Une coalition de députés européens demande l’ouverture d’une enquête indépendante visant le président de la FIFA, Gianni Infantino, après la décision controversée ayant permis à l’attaquant américain Folarin Balogun de disputer le huitième de finale de la Coupe du monde face à la Belgique, malgré une suspension automatique consécutive à son expulsion lors du match précédent.

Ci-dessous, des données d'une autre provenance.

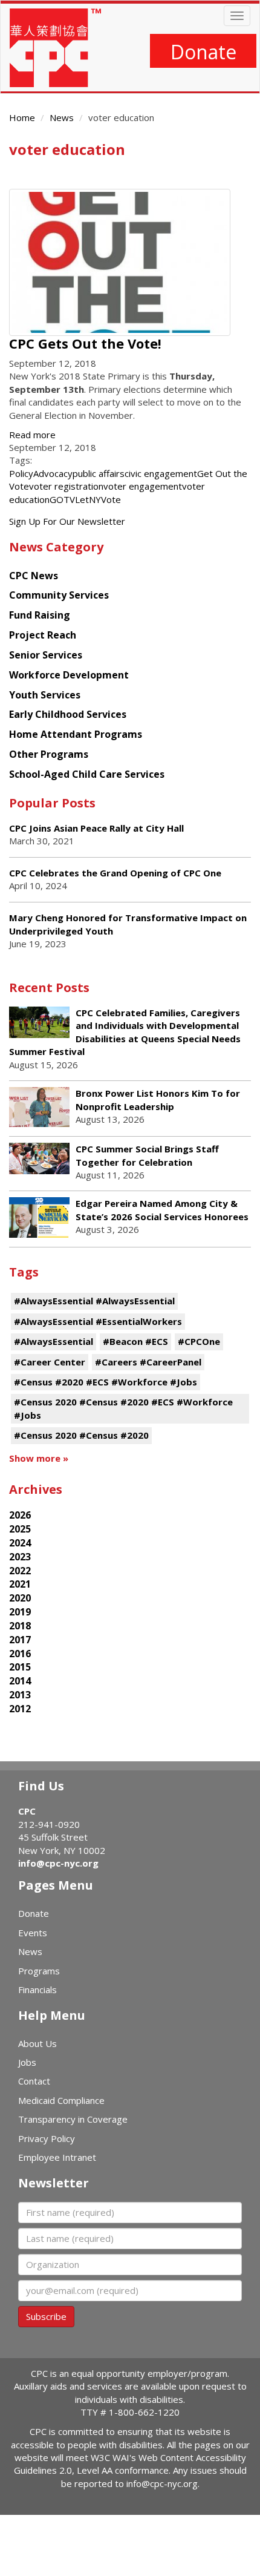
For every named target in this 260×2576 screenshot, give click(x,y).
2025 (20, 1529)
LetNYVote (98, 499)
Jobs (27, 2062)
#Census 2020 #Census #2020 (81, 1435)
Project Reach (42, 635)
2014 (20, 1680)
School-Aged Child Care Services (86, 774)
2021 (20, 1584)
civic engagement (161, 473)
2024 (20, 1542)
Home (22, 117)
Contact (34, 2081)
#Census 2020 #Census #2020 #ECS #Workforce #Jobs (123, 1408)
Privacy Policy (46, 2138)
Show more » (38, 1458)
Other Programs (48, 754)
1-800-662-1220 (144, 2412)
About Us (37, 2043)
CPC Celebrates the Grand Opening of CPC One (115, 873)
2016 (20, 1653)
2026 (20, 1515)
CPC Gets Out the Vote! (85, 343)
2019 (20, 1611)
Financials (37, 1989)
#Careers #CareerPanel (148, 1362)
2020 (20, 1598)
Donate (203, 52)
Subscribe (46, 2316)
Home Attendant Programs (75, 734)
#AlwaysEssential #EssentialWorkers (98, 1321)
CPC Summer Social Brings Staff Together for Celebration (147, 1155)
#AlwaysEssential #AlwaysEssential (94, 1301)
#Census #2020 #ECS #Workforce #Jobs (105, 1382)
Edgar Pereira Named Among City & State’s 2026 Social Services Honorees (162, 1209)
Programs (39, 1971)
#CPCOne (199, 1341)
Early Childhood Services (67, 714)
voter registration (66, 486)
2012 (20, 1708)
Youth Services (44, 695)
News (62, 117)
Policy (21, 473)
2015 (20, 1667)
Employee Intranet (57, 2157)
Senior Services (45, 655)
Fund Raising (39, 615)
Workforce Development (69, 675)
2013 (20, 1694)
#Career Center (49, 1362)
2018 (20, 1625)
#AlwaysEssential (53, 1341)
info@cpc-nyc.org (58, 1863)
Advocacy (53, 473)
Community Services (59, 595)
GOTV (62, 499)
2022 (20, 1570)
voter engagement (142, 486)
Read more (32, 435)
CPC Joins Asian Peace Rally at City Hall (96, 828)
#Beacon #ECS (135, 1341)
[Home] (55, 47)
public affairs (99, 473)
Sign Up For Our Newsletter (67, 521)
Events (32, 1933)
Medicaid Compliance (61, 2100)
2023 (20, 1556)
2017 (20, 1639)
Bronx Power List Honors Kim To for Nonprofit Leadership (158, 1099)
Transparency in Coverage (73, 2119)
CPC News (33, 575)
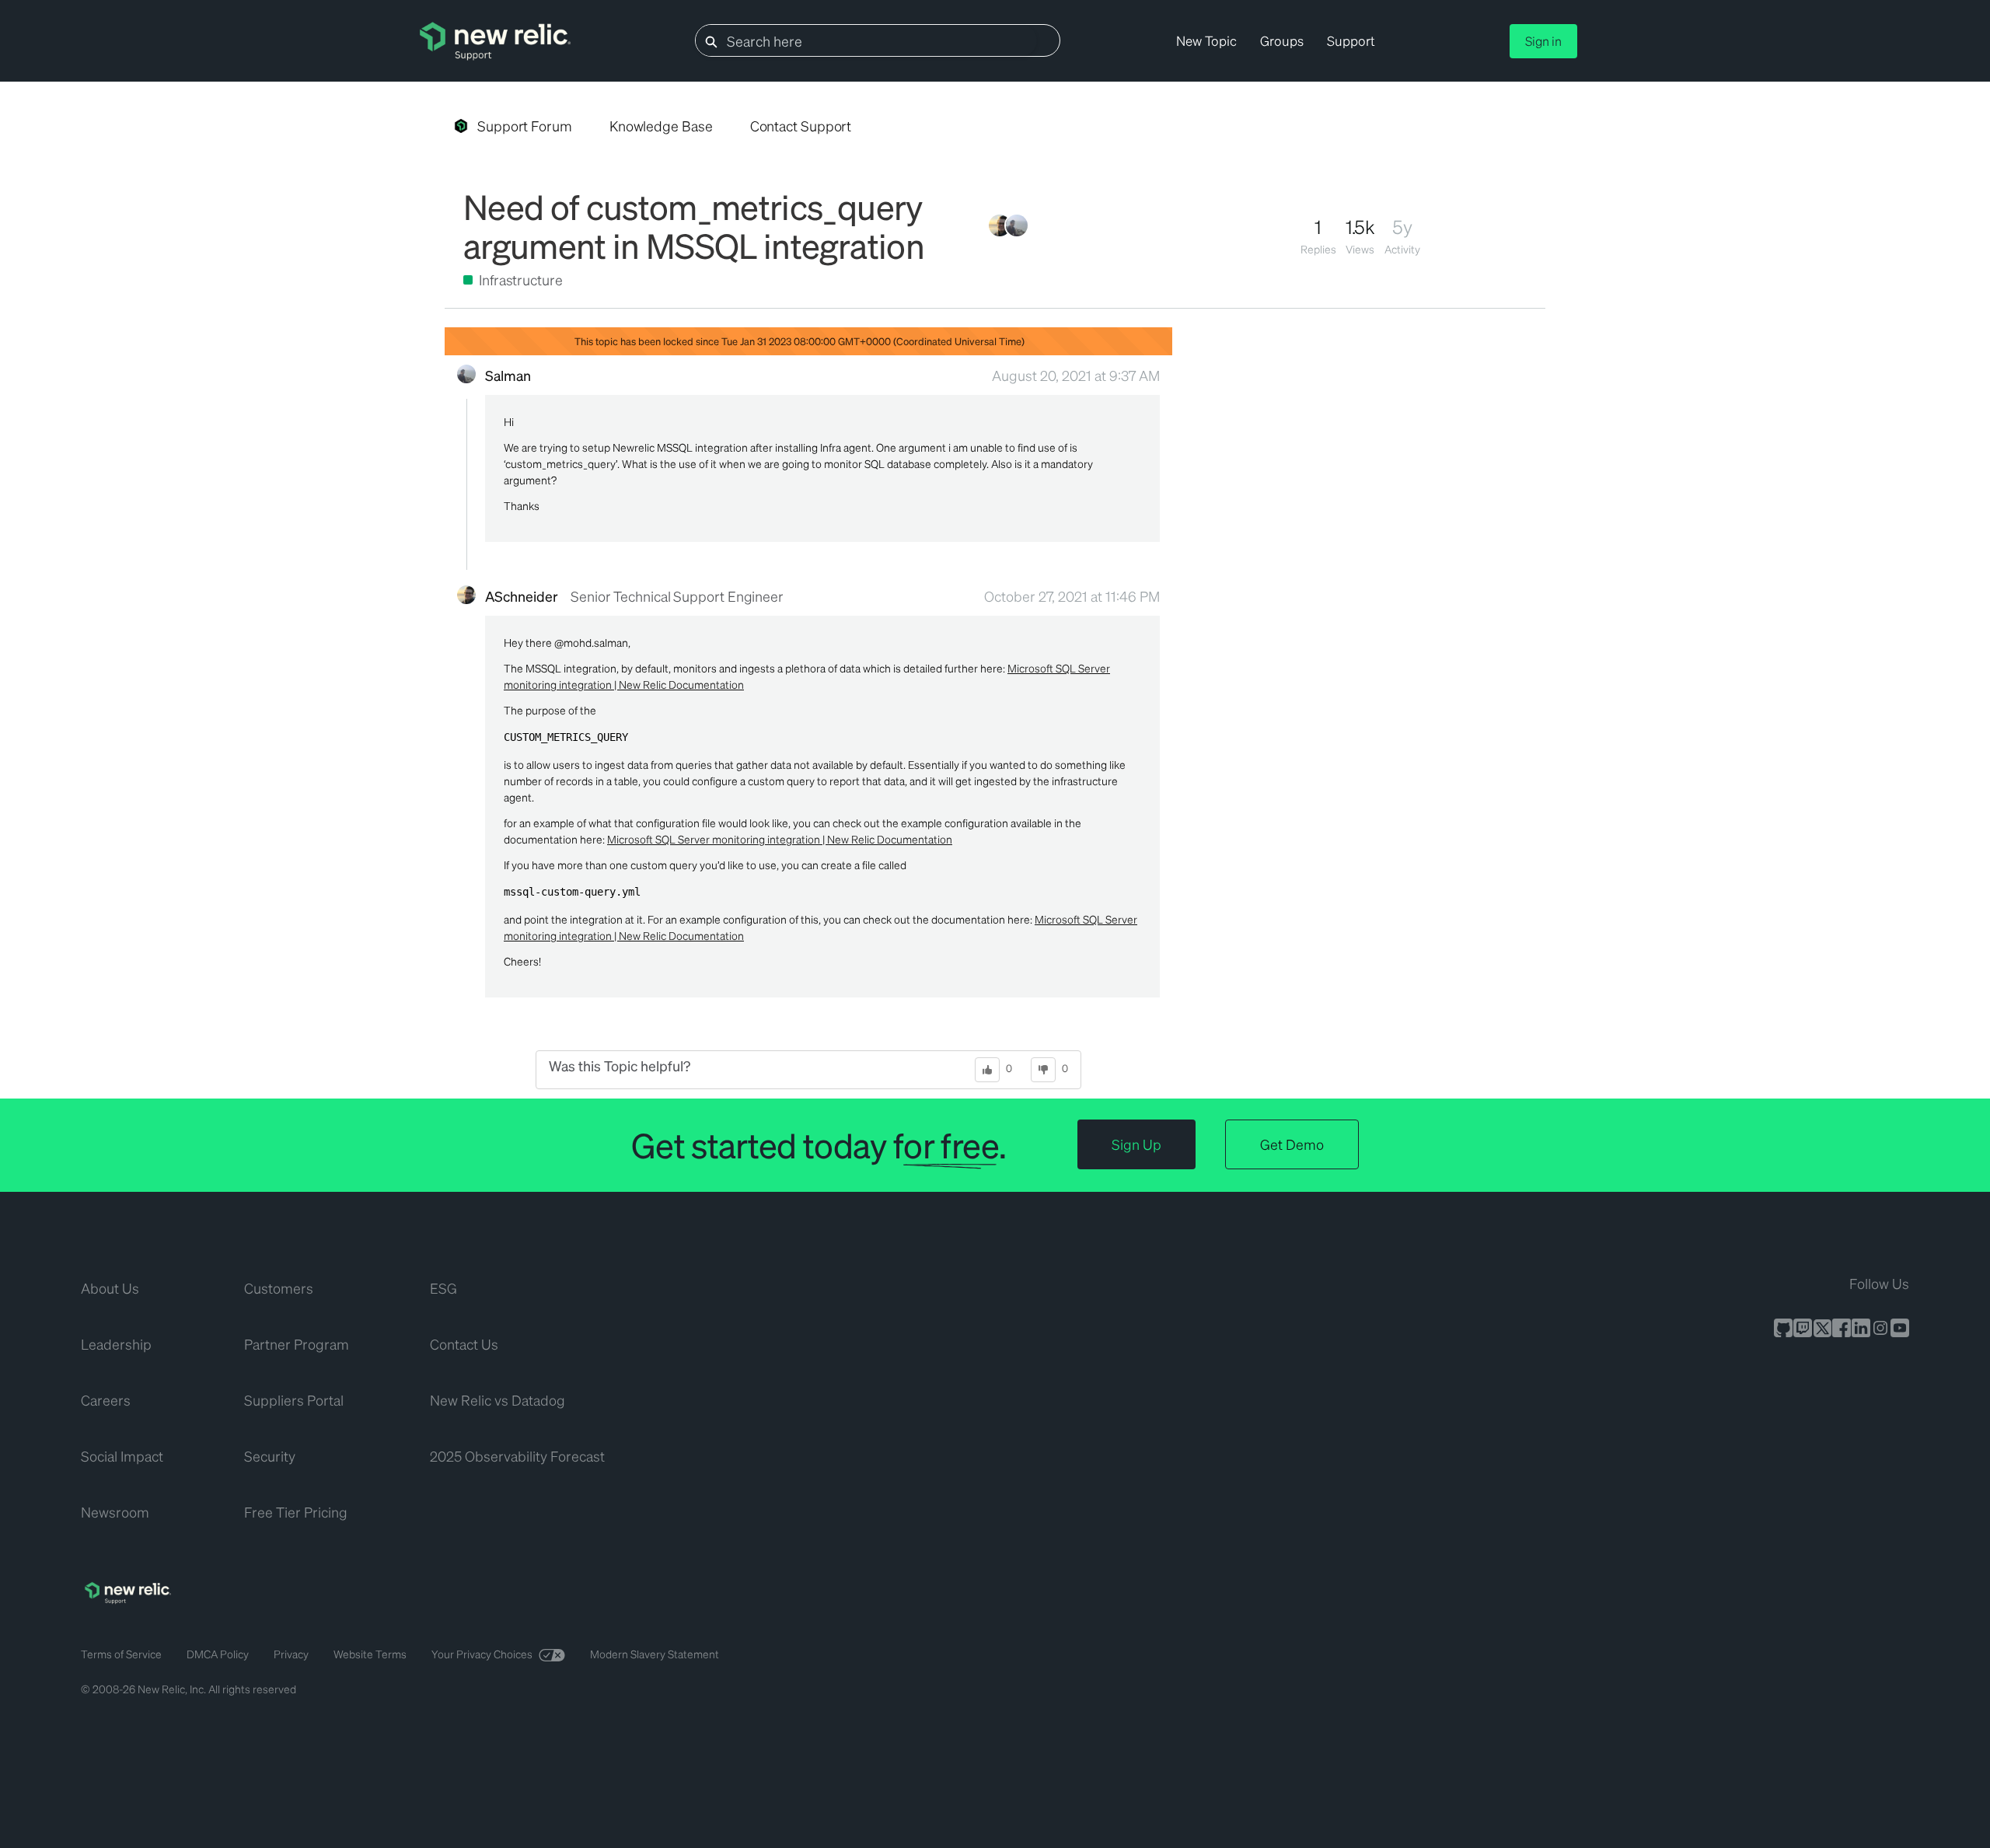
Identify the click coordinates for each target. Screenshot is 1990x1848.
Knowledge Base (661, 125)
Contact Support (801, 125)
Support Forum (524, 125)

Les eurodéputés Barry Andrews, Lara Wolters et Niels Fuglsang ont lancé une initiative destinée à mobiliser les fédérations nationales des États membres de l’Union européenne afin qu’elles demandent officiellement à la FIFA d’ouvrir une enquête indépendante sur les circonstances ayant conduit à la levée de la suspension.
Selon les auteurs de cette démarche, déjà soutenue par au moins 35 parlementaires européens, l’affaire constitue une « perversion de la justice sportive » et remet en cause l’égalité de traitement entre les équipes engagées dans la compétition.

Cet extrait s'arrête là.